===== Data for processing =====

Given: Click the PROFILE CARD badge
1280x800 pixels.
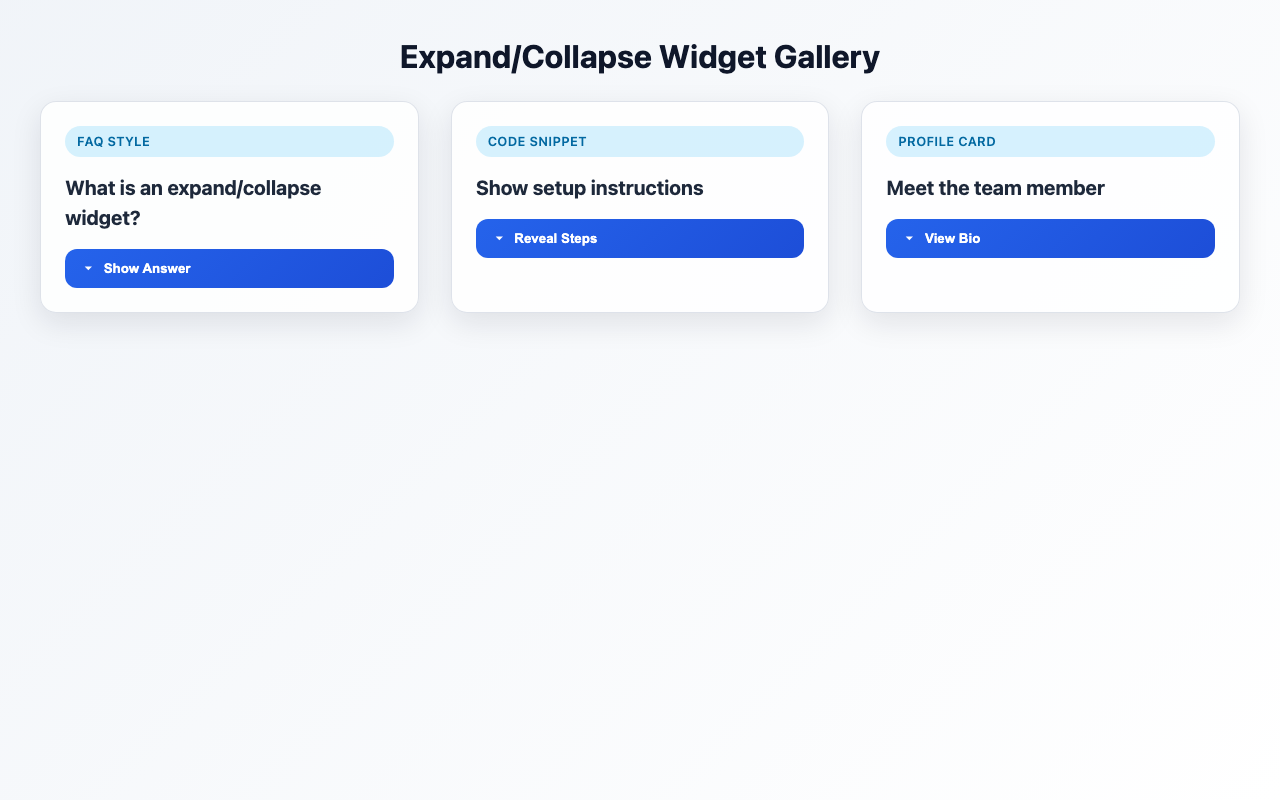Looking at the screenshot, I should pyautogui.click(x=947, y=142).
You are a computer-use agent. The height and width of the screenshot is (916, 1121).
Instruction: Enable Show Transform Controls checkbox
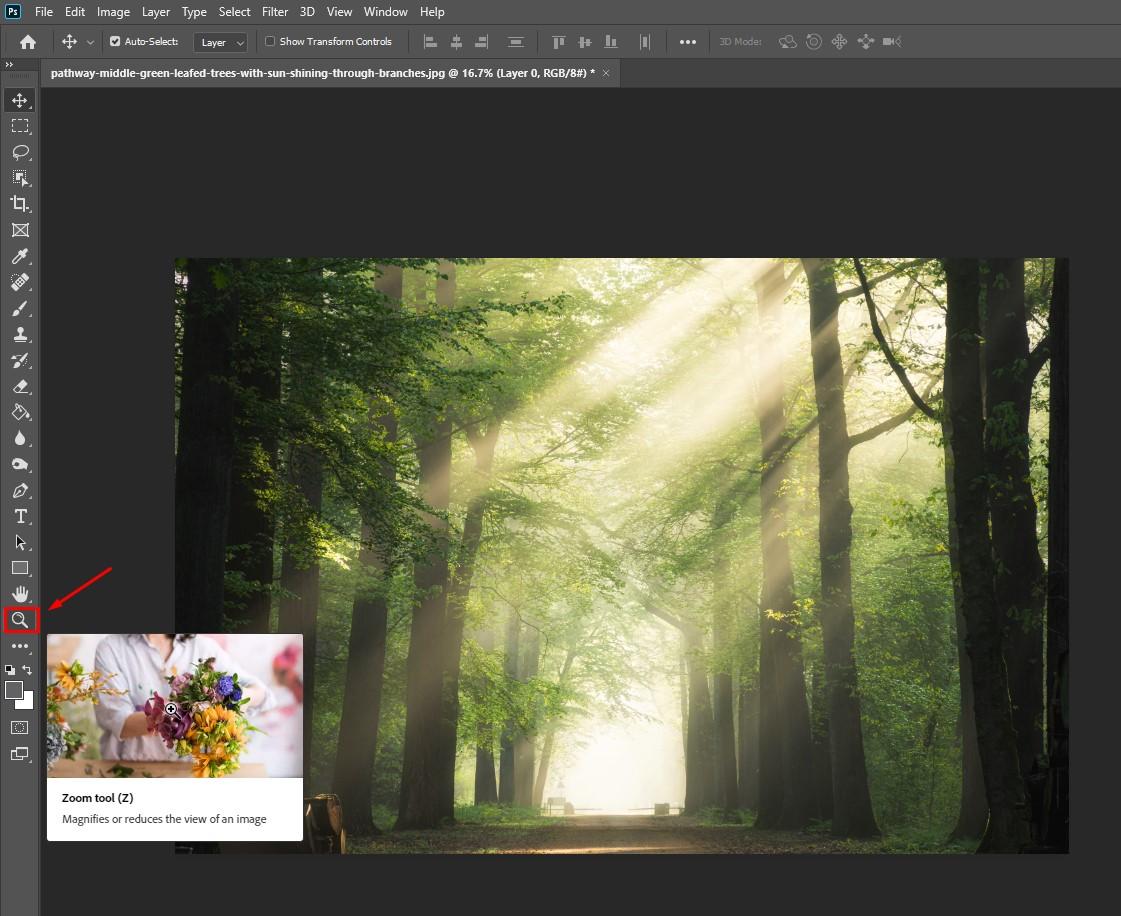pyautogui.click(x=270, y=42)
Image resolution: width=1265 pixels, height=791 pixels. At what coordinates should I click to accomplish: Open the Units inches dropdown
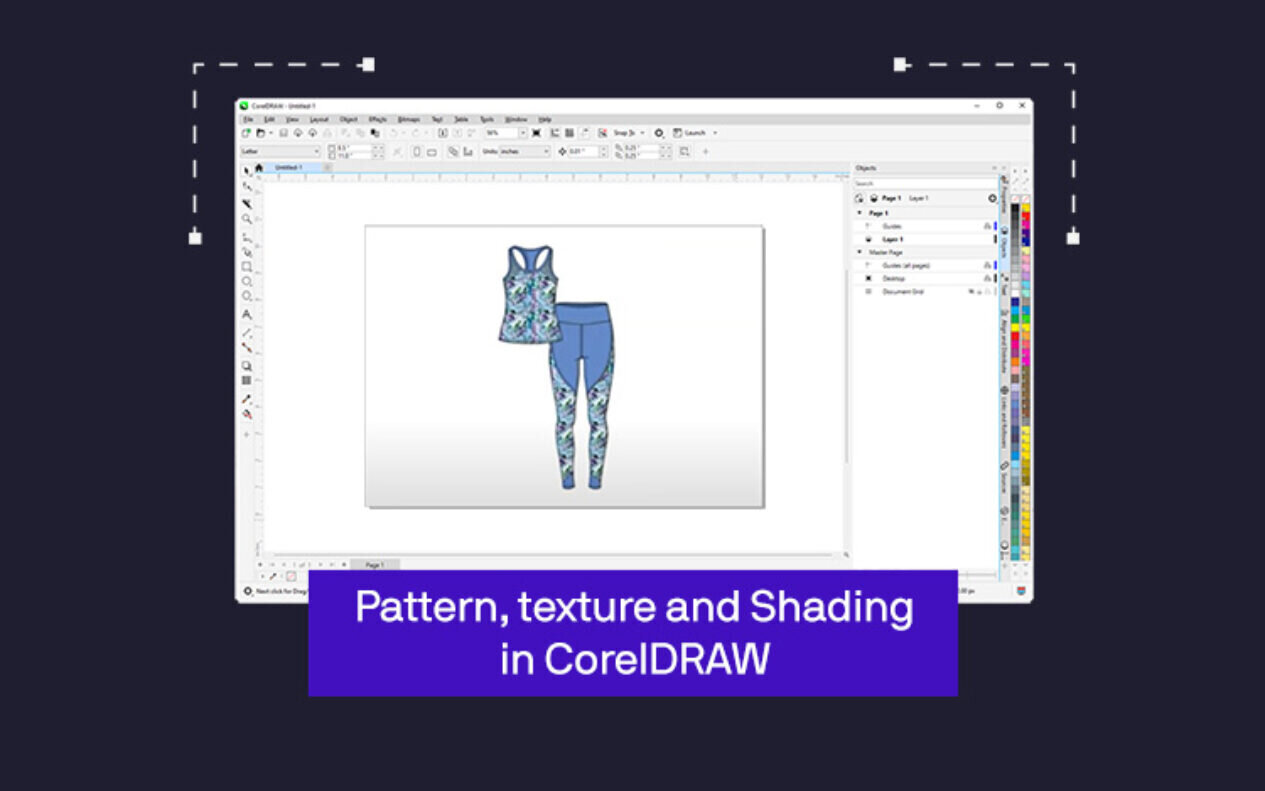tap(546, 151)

=====
===== Data for processing =====

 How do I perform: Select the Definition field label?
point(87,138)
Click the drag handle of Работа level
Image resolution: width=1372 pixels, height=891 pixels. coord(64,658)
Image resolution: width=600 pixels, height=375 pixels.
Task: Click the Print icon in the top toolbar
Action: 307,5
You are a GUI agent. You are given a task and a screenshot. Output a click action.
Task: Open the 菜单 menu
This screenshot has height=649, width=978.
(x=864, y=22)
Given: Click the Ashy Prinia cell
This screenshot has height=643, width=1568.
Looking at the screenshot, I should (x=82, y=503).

=====

▸ **Your instructions**
Could you find every line in the records above that has the string "agent" and copy it?

▸ **Result for this task**
You are a computer-use agent. The height and width of the screenshot is (916, 1121).
You are a GUI agent. You are given a task and a screenshot. Output a click action.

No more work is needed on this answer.